─── PROVIDED MATERIAL ───
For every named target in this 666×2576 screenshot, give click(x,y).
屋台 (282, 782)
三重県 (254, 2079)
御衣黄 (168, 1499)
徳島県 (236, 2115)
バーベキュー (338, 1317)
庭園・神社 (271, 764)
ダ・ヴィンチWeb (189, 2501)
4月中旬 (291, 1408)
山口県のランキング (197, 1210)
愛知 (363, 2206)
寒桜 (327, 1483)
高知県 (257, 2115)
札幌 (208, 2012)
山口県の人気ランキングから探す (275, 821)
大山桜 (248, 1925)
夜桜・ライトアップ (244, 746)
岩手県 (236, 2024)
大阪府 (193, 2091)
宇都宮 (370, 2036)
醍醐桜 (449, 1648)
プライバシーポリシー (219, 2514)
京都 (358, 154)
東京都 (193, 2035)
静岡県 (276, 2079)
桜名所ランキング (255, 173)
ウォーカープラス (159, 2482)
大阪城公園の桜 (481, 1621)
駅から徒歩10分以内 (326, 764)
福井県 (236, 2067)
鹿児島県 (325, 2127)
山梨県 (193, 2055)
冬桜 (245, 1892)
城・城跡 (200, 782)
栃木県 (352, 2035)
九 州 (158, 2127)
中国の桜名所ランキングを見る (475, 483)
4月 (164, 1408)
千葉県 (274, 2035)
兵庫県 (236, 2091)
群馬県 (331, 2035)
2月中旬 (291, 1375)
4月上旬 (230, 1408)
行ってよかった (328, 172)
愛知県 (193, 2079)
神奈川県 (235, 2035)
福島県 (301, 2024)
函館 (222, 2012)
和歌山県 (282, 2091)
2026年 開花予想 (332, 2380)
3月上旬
───
*ACTION ITEM:*
Output exactly the lines above, from the one holding "ダ・ヴィンチWeb (189, 2501)" through the end of the data, including the first and last.

*EXERCISE ANSWER:*
ダ・ヴィンチWeb (189, 2501)
4月中旬 (291, 1408)
山口県のランキング (197, 1210)
愛知 (363, 2206)
寒桜 (327, 1483)
高知県 (257, 2115)
札幌 (208, 2012)
山口県の人気ランキングから探す (275, 821)
大山桜 (248, 1925)
夜桜・ライトアップ (244, 746)
岩手県 (236, 2024)
大阪府 (193, 2091)
宇都宮 (370, 2036)
醍醐桜 (449, 1648)
プライバシーポリシー (219, 2514)
京都 (358, 154)
東京都 (193, 2035)
静岡県 (276, 2079)
桜名所ランキング (255, 173)
ウォーカープラス (159, 2482)
大阪城公園の桜 (481, 1621)
駅から徒歩10分以内 (326, 764)
福井県 (236, 2067)
鹿児島県 (325, 2127)
山梨県 (193, 2055)
冬桜 (245, 1892)
城・城跡 (200, 782)
栃木県 (352, 2035)
九 州 (158, 2127)
中国の桜名所ランキングを見る (475, 483)
4月 (164, 1408)
千葉県 (274, 2035)
兵庫県 (236, 2091)
群馬県 (331, 2035)
2月中旬 (291, 1375)
4月上旬 (230, 1408)
行ってよかった (328, 172)
愛知県 (193, 2079)
神奈川県 (235, 2035)
福島県 (301, 2024)
函館 (222, 2012)
和歌山県 (282, 2091)
2026年 開花予想 (332, 2380)
3月上旬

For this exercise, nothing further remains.